* **Action item**: Restate all the data word for word and omit the pictures.

* **Data to use**:
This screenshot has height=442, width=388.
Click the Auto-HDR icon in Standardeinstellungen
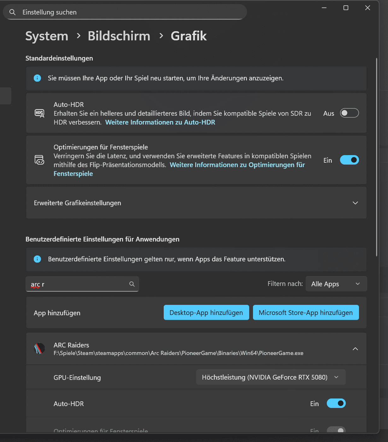click(x=39, y=113)
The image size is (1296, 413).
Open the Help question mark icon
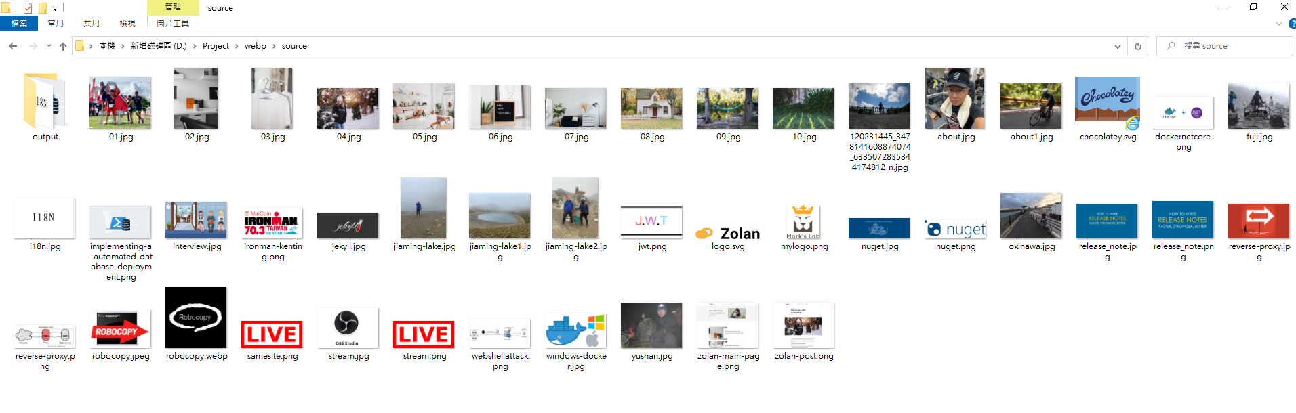(1291, 24)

* **Task result**:
This screenshot has height=442, width=388.
Click the Auto-HDR icon in Standardeinstellungen
click(x=39, y=113)
The image size is (1296, 413).
Open the Help question mark icon
(1291, 24)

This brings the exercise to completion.